Greetings lawmakers, judges, arbitrators, mediators, legal practitioners, and all who support and uphold the law, both here in person in the room and those following us virtually.
There are different sorts of silence.
Silence can be compelling; it can play a powerful role in negotiations. Silence can create space for reflection.
Sometimes though, as Martin Luther King Jr once said, “there comes a time when silence is betrayal.”
It is awkward when someone should be speaking, and they don’t. It is awkward for the person who knows they should be speaking and It is awkward for the audience which becomes increasingly aware of the absence of speech.
I was only silent for maybe just under 60 seconds. It was awkward.
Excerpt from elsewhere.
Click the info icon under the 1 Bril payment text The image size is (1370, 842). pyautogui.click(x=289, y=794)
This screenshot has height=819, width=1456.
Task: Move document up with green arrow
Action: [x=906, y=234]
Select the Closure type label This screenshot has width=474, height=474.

But more awkward has been the silence from the legal and justice communities on the climate crisis, since that silence has persisted for far too long.
Recently Greta Thunberg rightly pointed to the problem with empty words from leaders – the “bla bla bla.” Yet, at the same time, there are still so many who remain silent on the sidelines. That silence can be equally harmful.
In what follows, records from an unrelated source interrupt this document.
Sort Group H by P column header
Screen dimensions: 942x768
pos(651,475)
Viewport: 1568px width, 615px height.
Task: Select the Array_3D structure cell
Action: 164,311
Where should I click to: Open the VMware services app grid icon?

As a lawyer myself, I know intimately the power legal language has and its potential to change the world. Given the irrefutable harms inflicted by climate change on internationally protected human rights to water, to food, to health, to shelter – even to life itself – the law, and the language of the law, has a critical place in all climate conversations.
The climate crisis is a human rights crisis, and the legal community is one with an essential role in upholding human rights. It has a critical function in holding governments, businesses and public institutions accountable for their inaction on the climate crisis. It also has a role in providing protection for the most vulnerable who are already impacted by loss and damage; and those fighting for their lives and those of future generations in this climate emergency. It is these same communities who will be most affected by the rapid and disruptive transition we know we are going to need if we are to keep the pathway to 1.5°C alive.
My dear friend and predecessor as chair of The Elders, Archbishop Desmond Tutu once famously said “If you are neutral in situations of injustice you have chosen the side of the oppressor”. He was talking about the evil of apartheid; but the injustice of the climate crisis is equally malign and oppressive. We must all now speak up.
As many of you will know from your legal practice the problem with "no comment" is that it really in fact a comment.
Some in the legal community have done great things. The last 12 months have seen several seminal moments in cases that emphasise the effectiveness of legislation, policies and plans aimed at achieving climate goals. In April, the German Supreme Court ruled in favour of young plaintiffs finding the German government’s climate law was putting future generations at risk by leaving too much of the burden to the years after 2030. In May, the courts of Australia found that the Australian government had a duty of care to not act in a way that would cause future harm to younger people and there are many other examples including in my home country, Ireland. But we need all your voices. The magnitude of this threat demands a response in every area of the law: all of you have a responsibility at meeting that demand.
We need you to speak up, and to do so, you must first listen to the vital testimony of those living on the frontlines of the climate crisis.
So, at this juncture I am going to pass the microphone to a young woman I admire, and indeed I love hugely, for her tenacity and her refusal to remain silent, my friend Vanessa Nakate.